# Age gap between existing child and new placement?



## AoC (Oct 28, 2008)

We're existing adopters approved for a second child.

But I'm getting discouraged by so many of the listings asking for a significant age gap between existing children and the potential new one....  5, 6 years.... even one saying 10 year minimum age gap!  Our Bug is 4, and since there are so few littlies in the system, anything over a 2 year gap pretty much takes us out of the reckoning.  :-/  I've seen many profiles on Adoption Link I would have enquired about, if it weren't for the age gap.

Are SWers being unreasonable?  Or do they really prefer single child placements for their children?

Sighs.


----------



## crazyspaniel (Sep 12, 2012)

I think they probably prefer single child placements....
Less complications without another child in the mix (not saying I agree with this obviously but I do think its true in a lot of cases)

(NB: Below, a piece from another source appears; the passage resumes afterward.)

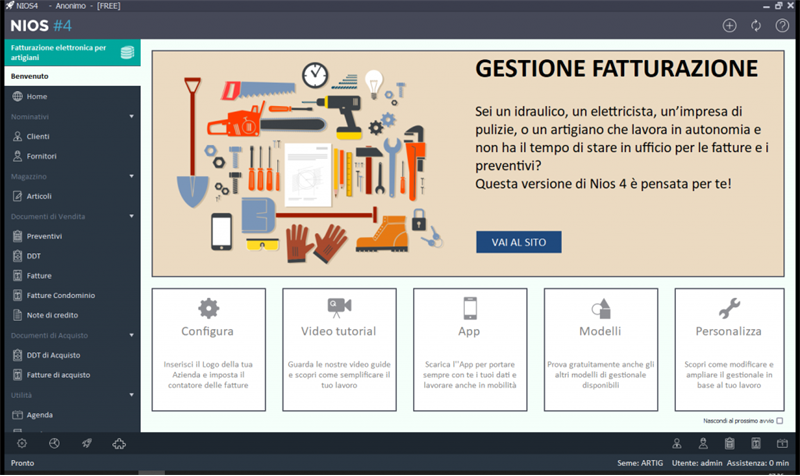Open the Video tutorial card
The width and height of the screenshot is (800, 476).
point(339,349)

Our daughters profile said she should be the youngest child in the family by at least 5 yrs.

Hope you find your LO soon


----------



## Nieta (May 7, 2015)

Our LA has a minimum 2-year age gap but can increase it for individual cases. Having said that, we've been linked with a LO that is 4 years younger than our DS, even though her sw had originally specified a 6 year gap. IMO the problem with Adoption Link and similar sites is that you are a stranger and so they just look at the basic facts like your DC's age and rule you out straight away if something's off. For our in house link our sw was able to talk about us and our DS with the LO's sw despite the smaller age gap and she happily changed her mind (DS is quite mature for his age).

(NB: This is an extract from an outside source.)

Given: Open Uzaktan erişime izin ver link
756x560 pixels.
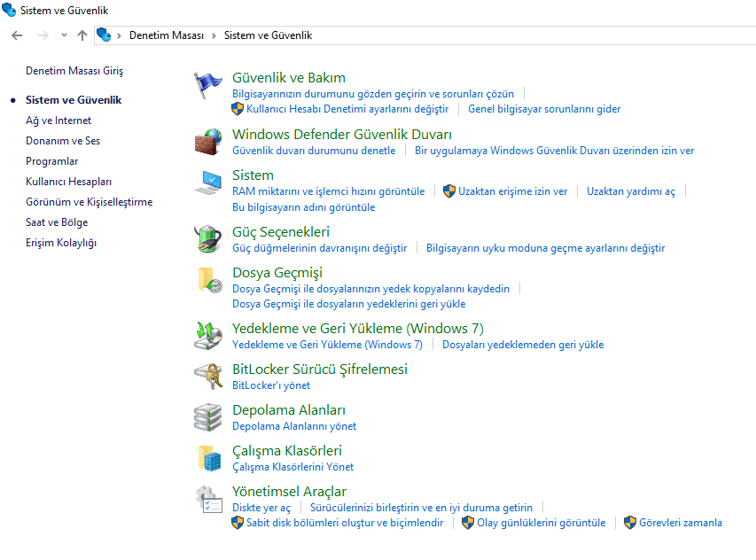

I think it depends on the child's disposition as well as their sw whether or not a single placement is specified for a child. I do get the feeling that some sw's always sway the same way but sincerely hope that's not the case in reality. However complex children certainly often warrant a single placement.


----------



## Miny Moo (Jan 13, 2011)

I can only go on our situation, we were encouraged to go for as big an age gap as possible and were asked to drop our age range down from 4-6 to 2-6 preferably going for the younger age, our daughter was 5 at placement so we have a 5 year gap, we love our daughter and wouldn't change her for the world but with hind site wish we had listened and gone younger as feel our son might have coped with a much younger child a lot better than he has.


----------



## Anjelissa (Jan 11, 2007)

Hi AoC,

We had a lot of trouble even getting 'taken on' for our second lo.
Our original LA were only recruiting adopters for large sibling groups at the time, and I ended up ringing quite a few before we were finally accepted.
Many said they wanted our son to be at least school age, some even older (he was about 3 at the time).
All of them wanted at least 2 years age gap, so at the time we would only have been available for under 1's.
None would take into consideration the time it would take to be approved (at the time we were under the old system, so we were talking about anything up to a year).
There were many different restrictions and all had a different criteria, but in the end (after a lot of work) we were taken on, and our little lady moved in aged 14 months when our Son was just over 4 yrs, so we have approximately a 3 year age gap.
In our case they were prioritising families for our dd who had a child already, as they wanted her to have an older sibling if possible, (so it can run in your favour) .

Like everything else, we now look back and are glad we had such a struggle getting accepted for our second child, as if our original LA had taken us on we'd never have crossed paths with our little lady. I have everything crossed for you that it wont be much longer before you are able to say the same 

x x x


----------



## liveinhope (Jan 8, 2008)

We were told there has to be at least 2 years between the children.  The LO we are linked with is actually 3 years younger than our son


----------



## Sun Flower (Jul 14, 2008)

we have been told there need to be a 2 year age gap. Our LO is nearly 2.5yrs so we are hoping to be matched with a baby. Our SW seems positive although we know realistically we might be in for a long wait!! 

I can't believe the differences between each LA's criteria


----------



## AoC (Oct 28, 2008)

Yes, we were told (and approved on the basis) that there needed to be a two year age gap, which I think is reasonable and never had a problem with.  Bug is four, so that's currently anyone under two.  From what I'm seeing in profiles, I'm going to have to keep on explaining to Bug why he doesn't have a little sister or brother yet (because of course he had to be 'prepared' for our second approval) for another three years or so.


----------



## AoC (Oct 28, 2008)

Sorry guys.    It's not like me to get discouraged, but it didn't last long...  ;-)  Thanks for all your input.

I was getting very sad, then remembered that there's four years between me and my brother, and we were always close.  

We'll survive.    I firmly believe that Bug was meant to be ours, and I can't imagine that number two will be any different.  So when the time is right, the right Pumpkin will come our way.

Positive wishes and love to you all.


----------